Тут в размышлениях о причинах столь запоздалого фейерверка на правительственном уровне приходит мысль и о том, что, может быть, вся эта затея будет провернута в честь не только Дементьева, певца Израиля, персонально, а прежде всего в честь этого государства? Не для того ли недавно приезжал в Москву Натаньяху? Не об этом ли концерте беседовал он с Путиным?

Но есть и такая идея. Поэт признаётся:

Как бурлак, накинув лямку,

Всю жизнь тянул свою судьбу...

Но в то же время бурлак ликует, озирая свои бурлацкие хоромы:

Очень я люблю свою квартиру –

Шесть окон, цветы, портрет жены…

Очень я люблю свою квартиру,

Где уют – превыше всех богатств…

Очень я люблю свою квартиру,

Где встречаю праздники и труд.

Мне с квартирой сильно подфартило,

Потому что (!) я люблю уют.

Мне с квартирой очень подфартило.

Их теперь бесплатно не дают.

Дали только из-за любви к уюту? Диво дивное! Ведь вот я, например, тоже люблю уют, однако мне, как и многим, в том числе писателям, подфартило гораздо меньше: 36 жилых метров на троих-четверых за свои трудовые..А он то бурлак с лямкой, то батрак с сохой, и вот - пожалуйста, шесть окон. Вот как в Советское время уважали рабочий класс.

Однако нельзя не заметить, что бурлаку подфартило не только с квартирой – фартило всю жизнь. Ну, в самом деле… Кончил школу в Твери, нагрянул из провинции в столицу, поступил в единственный на всю Солнечную систему Литературный институт, там ещё на третьем курсе из комсомольца вылупился в члена партии, и уж тут пошло-поехало… Главный бурлак Калининского издательства… скорое возвращение в Москву… тут тянул лямку как член бюро Краснопресненского райкома партии столицы… как депутат Моссовета… тяжко батрачил завотделом агитации и пропаганды ЦК комсомола… зампредседателя Советского комитета защиты мира… председателя правления Фонда реставрации старой Москвы… не разгибая спины, тянул лямку будучи членом правления Союза писателей и РСФСР и СССР тож… секретарем правления СП СССР… сопредседателем правления СП СССР… председателем совета СП по детской литературе… председателем буфетной комиссии ЦДЛ… членом Антисионистского комитета… шефом бюро РТР в Израиле (1991 – 2000)… с 2001 года – ведущий батрак телепрограммы «Виражи времени» и бурлак-председатель редакционного совета «Литературной газеты»…

Но больше всего дней, сил и талантов бурлак Дементьев отдал журналу «Юность», где лет двадцать тянул лямку заместителем главного, потом – лямку главного. Всё это покруче, чем раб на галерах. Так вот, может, за всё это и отгрохают второй раз его юбилей? И в какой день! 9 декабря. Это же путинский День Героев России. А кто ж подлинный герой, как не этот бурлак-батрак!

Но кто, между прочим, были самыми примечательными авторами журнала «Юность»? Евтушенко, Аксёнов, Гладилин, Анатоль Кузнецов, Войнович, Алексин…

А что печатал Дементьев? Например, такие новости: «Позор для русской литературы, что она последовала «линии Толстого». Если бы не это, у нас была бы такая же прекрасная литература, как в Польше» (№12’89). Мерси, панове.

_Что сделать_.
1. В каком журнале, согласно отрывку о Дементьеве, он около двадцати лет был заместителем главного редактора?
2. Перескажите короче абзац отрывка о Дементьеве, который начинается словами «Но больше всего дней, сил и талантов», сохранив его главные факты.
3. Продолжите отрывок о Дементьеве после его последнего предложения.

_Записи коллекции_.
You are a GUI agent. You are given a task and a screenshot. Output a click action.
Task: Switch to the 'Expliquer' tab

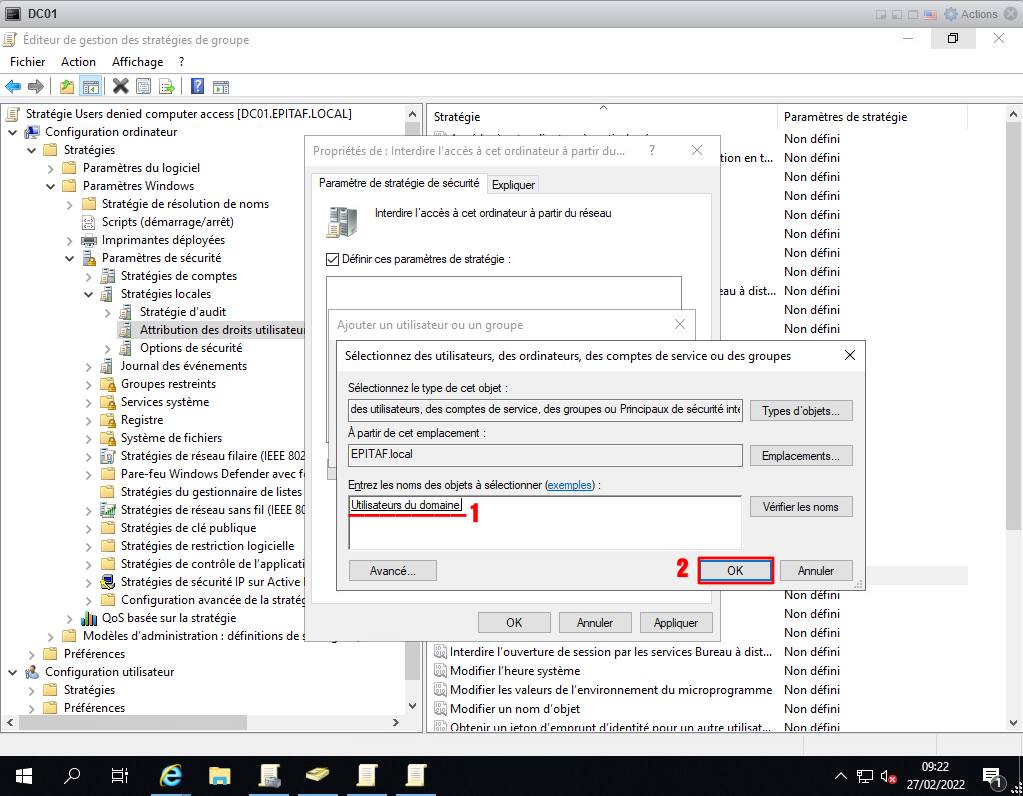[513, 184]
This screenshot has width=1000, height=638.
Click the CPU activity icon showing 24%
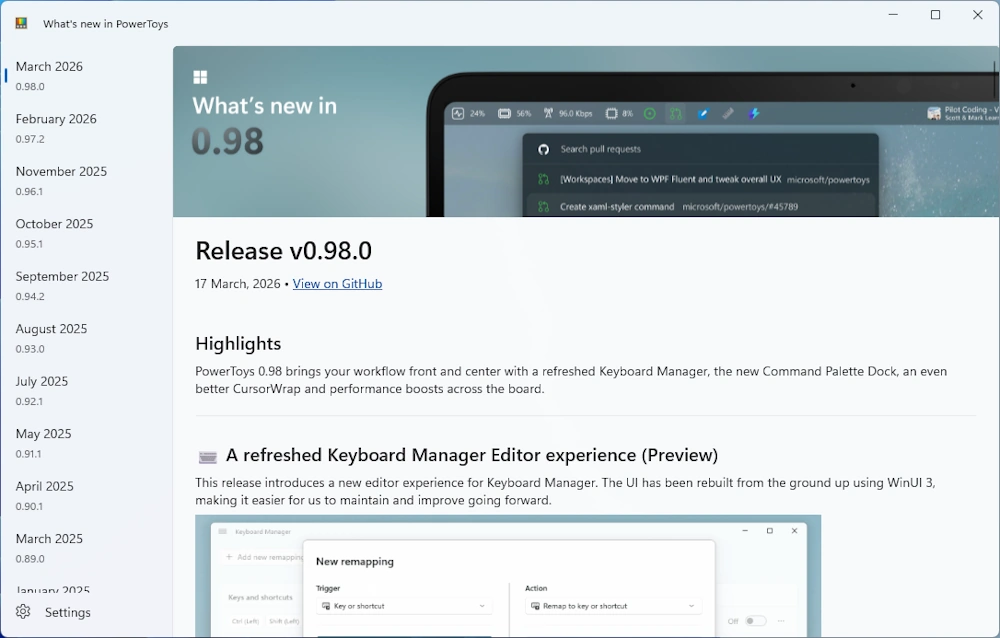tap(458, 114)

_Итоговые ответы_.
1. В журнале «Юность».

2. Больше всего сил Дементьев отдал журналу «Юность». Там он лет двадцать был заместителем главного редактора, а затем стал главным. Автор иронично сравнивает это с трудом раба на галерах. Он предполагает, что за это юбилей Дементьева отметят второй раз, причем 9 декабря, в День Героев России, и называет его подлинным героем.

3.
И странное дело, все названные авторы «Юности» оказались хоть и не в Израиле (туда махнул только Алексин), но - за границей. Именно после школы, полученной в журнале благодаря тесному общению с переметными титанами, главред подался, как бы восполняя недостачу, именно в Израиль.

Но прежде, сидя в кресле главреда «Юности», бурлак тянул в «Литературке», где главным редактором был ещё не Ф. Бурлацкий, хвалебные лямки о творчестве Агнии Кузнецовой, талантливой супруги равноапостольного настоятеля Союза писателей СССР Георгия Мокеевича Маркова, за первый же литературный опыт ещё более талантливой дочери Маркова, напечатанный в «Юности», дал ей премию... Разумеется, все эти тяжкие труды и славные бурлацкие деяния Дементьева, всё его хождение по лестницам и коридорам не могли остаться без ласкового внимания. Конечно, это сопровождалось множеством поощрений самого высокого достоинства: ордена Ленина, Октябрьской Революции, Трудового Красного Знамени, Знак Почёта, Государственная премия СССР, премия Ленинского комсомола, им. Лизы Чайкиной… Не говорю уж о шестиоконной квартирке в Безбожном переулочке… Ну, и как можно кавалеру ордена Ленина не устроить ныне бис-концерт во Дворце съездов! Вектор-то, говорят, меняется. Вот и вытрезвители восстанавливают. Наверняка он и на сцену выйдет с этими орденами.

Хотя в своё время не обошлось в таком деликатном деле и без несправедливостей, обид. Ну, подумайте:

Мне Героя Соцтруда

Вождь не вешал...

Ах, как обделила его, обошла Советская власть. «Да что же это за страна!», говорит.

Но вот произошла контрреволюция. Дементьев тут же заявил о советской эпохе: «Время делало людей карьерными, хитрыми. Это было время интриг, авантюр, подсиживаний» («Прошлое и будущее»). И тут же начал получать и от новой власти и от её служителей отменные милости: орден «За заслуги перед Отечеством», премии «Лучшие перья России», даже Александра Невского, даже «России верные сыны», даже им. Лермонтова, хлеставшего жадной толпой стоящих у трона… Вот и дудолит ласковое теля двух маток – и советскую, и антисоветскую. Да, Бога нет, есть шестиоконная квартира в Безбожном переулке и всё позволено.

В частности, позволено и о себе говорить вот так:

Не люблю хитрецов,

Не умею хитрить...

Да кто ж тогда умеет-то?

Я ненавижу в людях ложь!..

Не умею молчать,

Если сердце кипит...

Ну, как же «не умею»? Вот сердце кипит, кипит, кипит из-за того, что не повесили Звезду, а ты молчишь, молчишь и молчишь о других-то наградах.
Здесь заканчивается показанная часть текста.